Man with incessant ringing in the ears holding his head.

Let’s set the scene: You’re lying in bed trying to sleep after a long stressful day. Your eyelids are starting to get heavy and you know that your about to fall asleep. Then as you lie there in the quiet of the night, you begin to notice the sound of ringing in your ears. Your phone, TV, and radio are all switched off so you know it’s nothing inside your room. No, this noise is coming from inside your ears and you’re not sure how to stop it.

If this scenario sounds familiar, then chances are that you’re one of the 50 million people who are afflicted by tinnitus. This problem causes you to hear ringing, buzzing, and whooshing sounds, among others, inside your ears. Most people suffering from tinnitus think of it as a mere annoyance; they notice it now and again but it doesn’t really affect their day-to-day lives. But this is not the situation with everybody who is suffering from tinnitus. For some, it can cause them to lose sleep, to disengage socially, and to have a hard time working.

What’s The Underlying Cause of Tinnitus?

Tinnitus remains somewhat of a mystery, but specialists have focused in on a few causes for this condition. It’s most common in individuals who have damaged hearing, and also people who suffer from heart problems. Reduced blood flow around the ears is generally believed to be the underlying cause of tinnitus. This causes the heart to work harder to pump blood to where it’s needed. People who have iron-deficiency anemia commonly suffer from tinnitus symptoms because their blood cells do not carry enough oxygen throughout their body, which, again, works the heart harder to deliver nutrients to the correct place, often leading to tinnitus.

Tinnitus also occurs as a result of other conditions, such as Meniere’s disease, ear infections, and ear canal blockages. All of these conditions impact the hearing and lead to situations where tinnitus becomes more prevalent. In other situations, there might not be an easily discernible cause of tinnitus, which can make treatment difficult, but not impossible.

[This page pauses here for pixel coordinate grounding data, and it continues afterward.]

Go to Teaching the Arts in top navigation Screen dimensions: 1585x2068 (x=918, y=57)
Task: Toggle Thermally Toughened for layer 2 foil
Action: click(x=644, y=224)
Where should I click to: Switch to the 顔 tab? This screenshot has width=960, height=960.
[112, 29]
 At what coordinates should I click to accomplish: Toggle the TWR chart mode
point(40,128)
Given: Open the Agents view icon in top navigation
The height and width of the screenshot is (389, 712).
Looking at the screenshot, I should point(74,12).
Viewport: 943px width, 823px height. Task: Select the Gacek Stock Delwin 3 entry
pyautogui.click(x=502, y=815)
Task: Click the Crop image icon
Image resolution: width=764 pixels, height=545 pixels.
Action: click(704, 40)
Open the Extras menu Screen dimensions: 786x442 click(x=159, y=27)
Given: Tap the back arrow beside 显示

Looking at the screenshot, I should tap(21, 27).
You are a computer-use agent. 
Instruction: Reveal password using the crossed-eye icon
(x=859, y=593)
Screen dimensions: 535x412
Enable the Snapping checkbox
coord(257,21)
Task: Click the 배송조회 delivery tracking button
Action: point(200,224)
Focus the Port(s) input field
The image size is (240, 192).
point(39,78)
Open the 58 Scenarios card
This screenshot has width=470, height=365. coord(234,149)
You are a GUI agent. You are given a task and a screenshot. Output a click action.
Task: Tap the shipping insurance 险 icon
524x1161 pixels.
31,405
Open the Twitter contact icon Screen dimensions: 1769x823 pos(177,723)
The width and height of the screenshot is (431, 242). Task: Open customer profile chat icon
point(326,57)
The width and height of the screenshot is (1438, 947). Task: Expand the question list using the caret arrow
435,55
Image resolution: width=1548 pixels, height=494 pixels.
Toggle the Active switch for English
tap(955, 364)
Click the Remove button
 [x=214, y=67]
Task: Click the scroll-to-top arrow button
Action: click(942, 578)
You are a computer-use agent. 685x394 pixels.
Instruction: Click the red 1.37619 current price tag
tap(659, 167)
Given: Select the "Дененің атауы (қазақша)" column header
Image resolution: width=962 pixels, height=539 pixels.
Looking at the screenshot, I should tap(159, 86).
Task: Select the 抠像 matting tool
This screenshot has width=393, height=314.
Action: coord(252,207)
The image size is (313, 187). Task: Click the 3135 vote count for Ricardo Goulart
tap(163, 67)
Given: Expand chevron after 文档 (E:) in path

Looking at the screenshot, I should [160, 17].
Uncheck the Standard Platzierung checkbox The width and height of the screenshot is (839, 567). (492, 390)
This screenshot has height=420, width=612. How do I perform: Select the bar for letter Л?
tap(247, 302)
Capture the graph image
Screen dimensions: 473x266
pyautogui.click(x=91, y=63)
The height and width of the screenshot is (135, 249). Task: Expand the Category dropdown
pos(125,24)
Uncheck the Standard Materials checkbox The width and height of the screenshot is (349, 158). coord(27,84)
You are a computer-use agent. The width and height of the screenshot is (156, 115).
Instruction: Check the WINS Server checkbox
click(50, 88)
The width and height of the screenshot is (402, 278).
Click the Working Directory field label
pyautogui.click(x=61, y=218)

Is There Any Remedy For Tinnitus?

Depending on the underlying cause of your tinnitus, there might be several possible treatment choices. One significant thing to take note of, however, is that there is presently no known cure for tinnitus. But these treatments can still present a good possibility for your tinnitus to get better or disappear completely.

Research has revealed that hearing aids help cover up tinnitus in individuals who suffer from hearing loss.

If covering up the noise doesn’t help, cognitive-behavioral therapy (CBT) has been proven to help people live with the buzzing in their ears that does not fade away with other treatments. This kind of mental health therapy helps people change their negative thoughts about tinnitus into more positive, practical thoughts that will help them function normally on a day to day basis.